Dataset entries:
────────────────
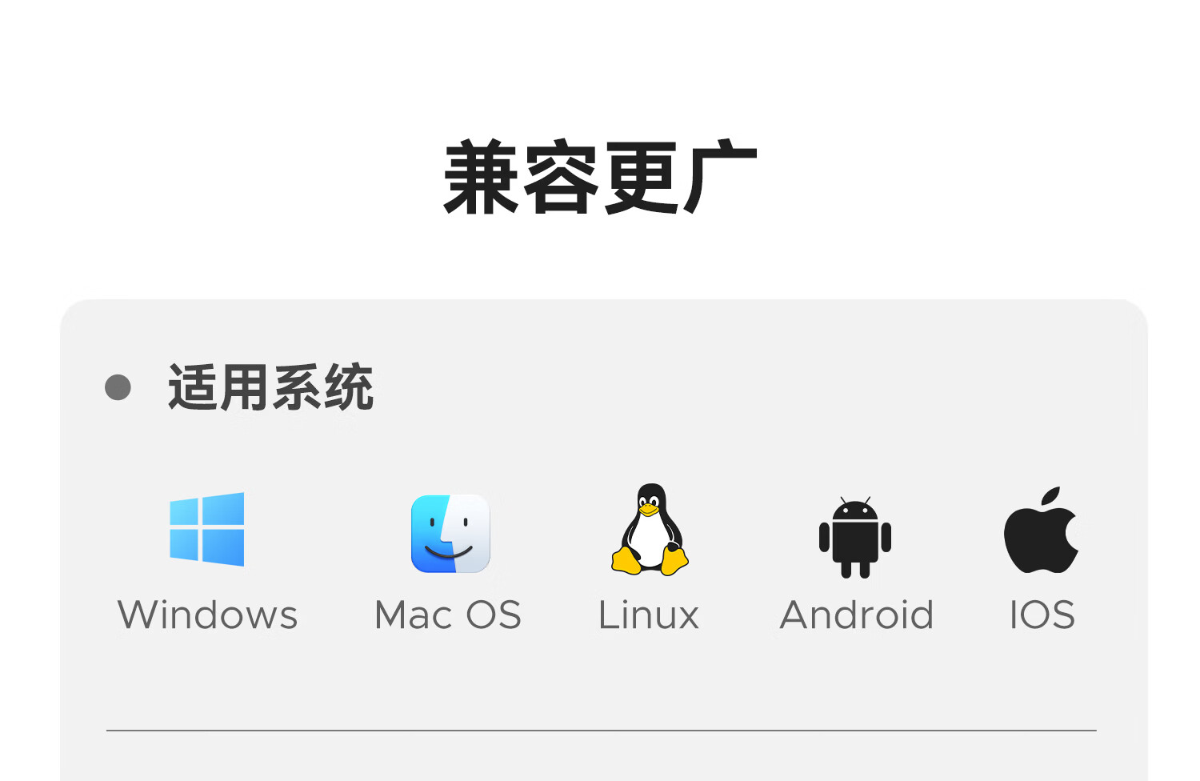The image size is (1200, 781).
Task: Click the black Apple logo icon
Action: 1042,530
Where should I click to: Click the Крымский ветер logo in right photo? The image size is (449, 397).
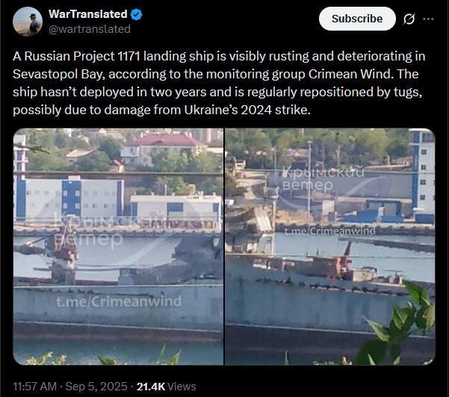323,178
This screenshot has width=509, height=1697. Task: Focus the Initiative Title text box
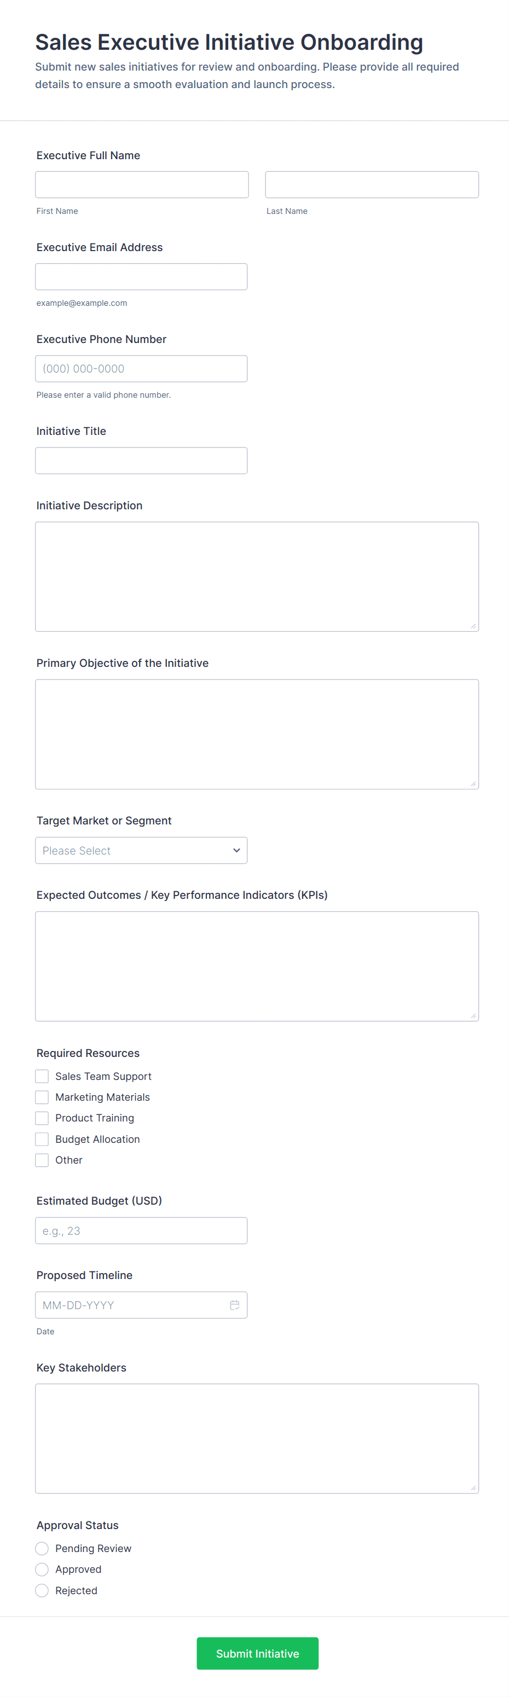pos(141,460)
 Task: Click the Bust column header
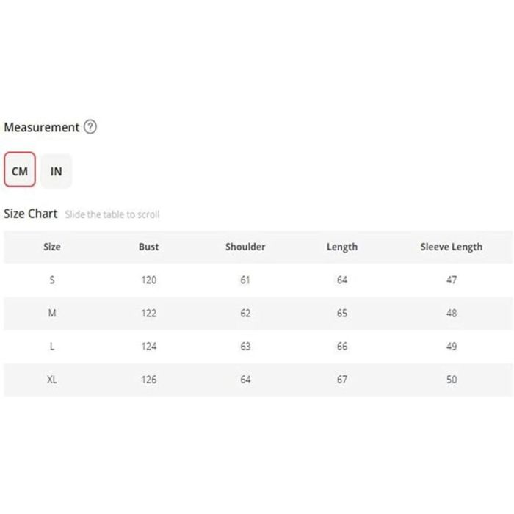[148, 247]
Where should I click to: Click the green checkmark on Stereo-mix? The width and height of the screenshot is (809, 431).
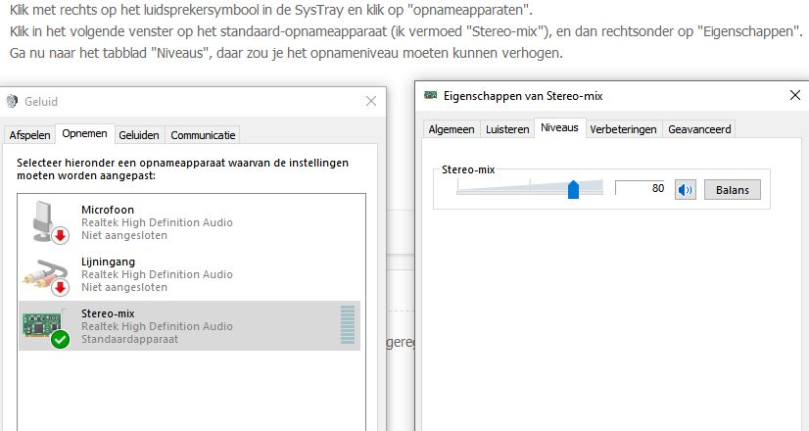pyautogui.click(x=60, y=339)
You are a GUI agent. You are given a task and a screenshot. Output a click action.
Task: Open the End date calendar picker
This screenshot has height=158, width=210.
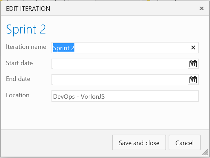(193, 80)
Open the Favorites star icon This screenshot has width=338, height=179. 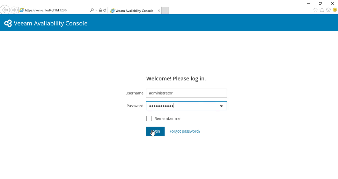[322, 10]
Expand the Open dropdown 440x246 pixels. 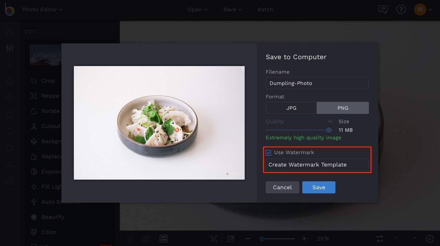point(197,9)
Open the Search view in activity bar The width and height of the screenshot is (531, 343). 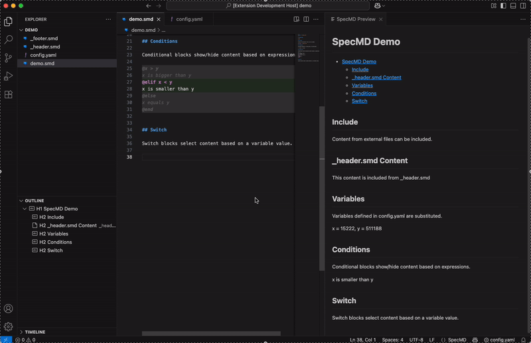(x=9, y=39)
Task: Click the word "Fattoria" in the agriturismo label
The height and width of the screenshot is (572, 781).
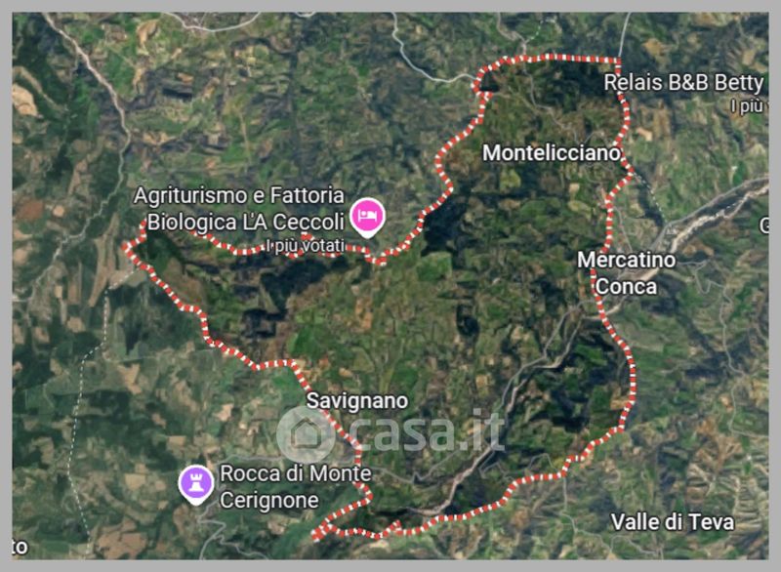Action: pyautogui.click(x=307, y=195)
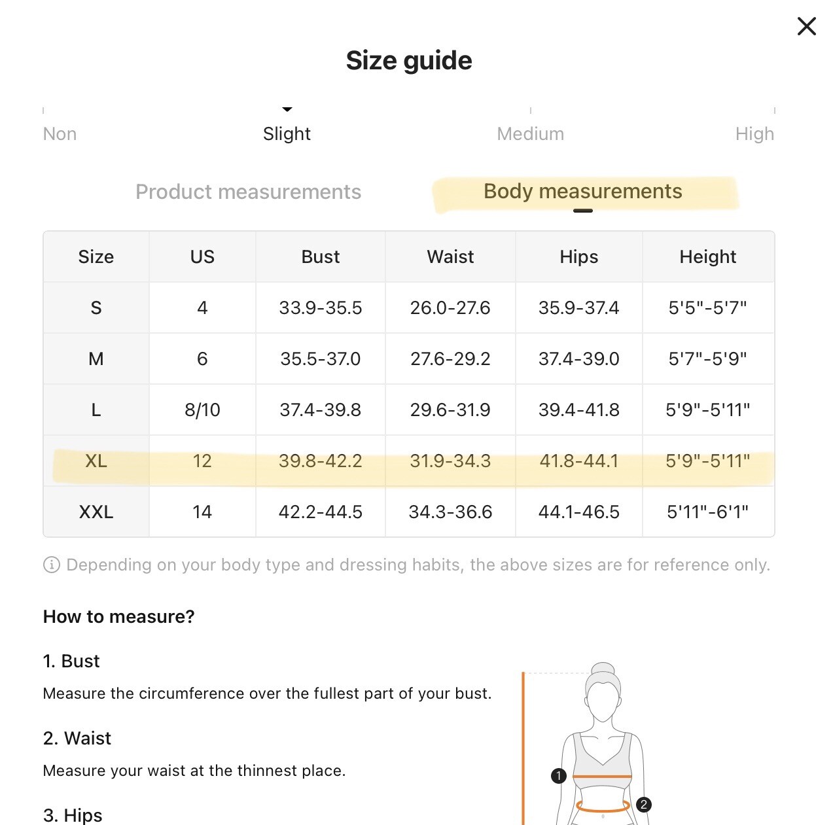833x825 pixels.
Task: Click the Bust column header
Action: [320, 256]
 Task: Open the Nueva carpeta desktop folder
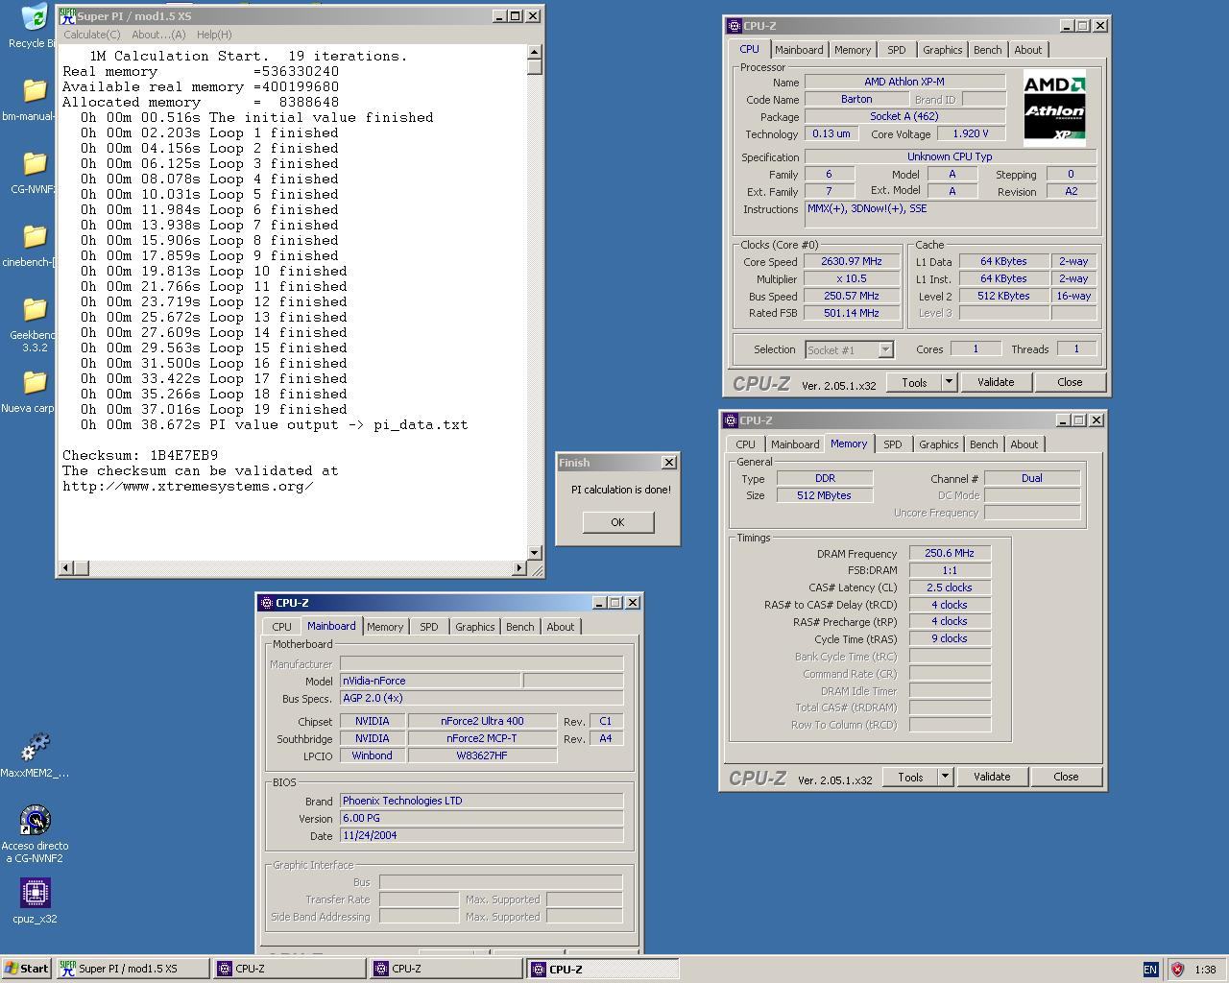coord(35,383)
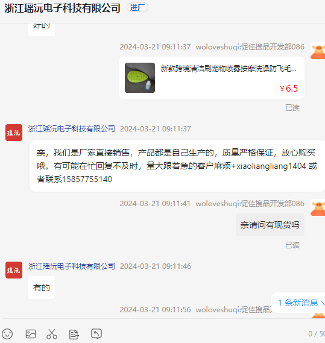Select the scissors screenshot tool
This screenshot has width=325, height=343.
pyautogui.click(x=52, y=334)
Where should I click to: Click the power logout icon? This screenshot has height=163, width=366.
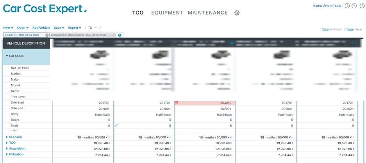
────────────────
▶ **Task brief**: Repeat word for word, and nothing more, the lines between the line containing "Task: Open the Nueva carpeta desktop folder" and the last line of the records above, inclusive, without pictures.

▶ **Expected answer**:
 Task: Open the Nueva carpeta desktop folder
coord(35,383)
Select the scissors screenshot tool
This screenshot has width=325, height=343.
pyautogui.click(x=52, y=334)
Where should I click to: Click the power logout icon? This screenshot has height=163, width=366.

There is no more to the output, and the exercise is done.